To study the binding study of hit compounds from screening was done using nanoDSF. For the experiment, unlabelled full length HPF1 and PARP2 ART domain with 1.0 mg/ml concentration were mixed in assay buffer (10 mM Bis–Tris-Propane, 0.5 mM TCEP, 3% (w/v) PEG 20k, and 0.01% (v/v) Triton X-100, pH 7.5). Additionally, PARP2 buffer was supplied with excess of PARP catalytic inhibitor Olaparib (100 µM PARP conc). Screened hit compounds (100 µM) from the FRET assay were added to the reaction mixture. The thermal melting scans were recorded in 3 replicates in three independent experiments from 20 °C to 60 °C with the temperature increase of 1 °C/min using Prometheus nanoDSF. The data was analyzed, and graphs were plotted using GraphPad Prism 9.0.

To validate the inhibition of FRET pair by hit compounds, the 50% inhibition concentration (IC50) values inhibitors against PARP1/2-HPF1 interaction, were measured using dilution series (100 µM to 3.25 nM) of compounds. Data was plotted against log inhibitor concentrations vs rFRET signal, analyzed in GraphPad Prism 9.0 using nonlinear regression analysis and IC50 values for compounds were calculated.

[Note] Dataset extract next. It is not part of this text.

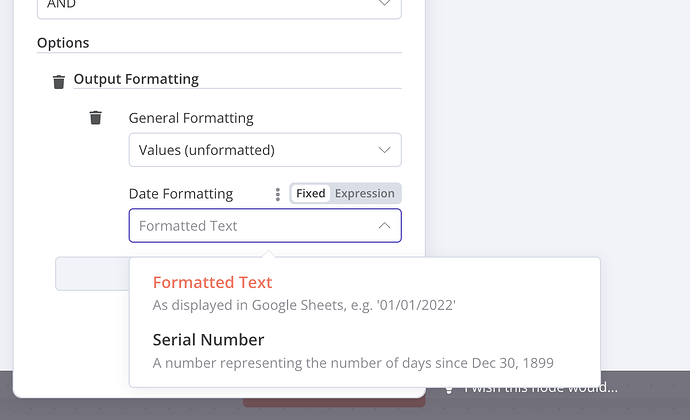Switch Date Formatting to Fixed mode

coord(311,194)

PARP1/2 activity assay on SDS-PAGE

PARP1/2 activities were performed on SDS-PAGE gel as described by Langelier et al.34 using the reaction buffer containing 50 mM Tris, 5 mM MgCl2 (10 × concentration), pH 8.0. For the inhibitory effect on the PARP1/2 activity, 1 µM PARP1 or 1 µM PARP was mixed with 1 µM central nicked double stranded dumbbell DNA (5'p GGG TCT TTT GAC CCT CGA GCT TTT GCT CGA 3') and incubated for 10 min at room temperature. 1 µM HPF1 followed by 500 µM NAD+ were added to the DNA protein mixture were incubated for 5 min. Reaction was stopped by adding 500 µM Olaparib to the reaction. Selected reactions were treated with 1 M hydroxylamine (NH2OH) for 1 h at room temperature. Inhibitory compounds were added to the buffer before starting the reaction. SDS loading buffer was added to the reactions, samples were heated at 95 °C and run on the 4–20% SDS-PAGE gel stained subsequently with page blue staining solution.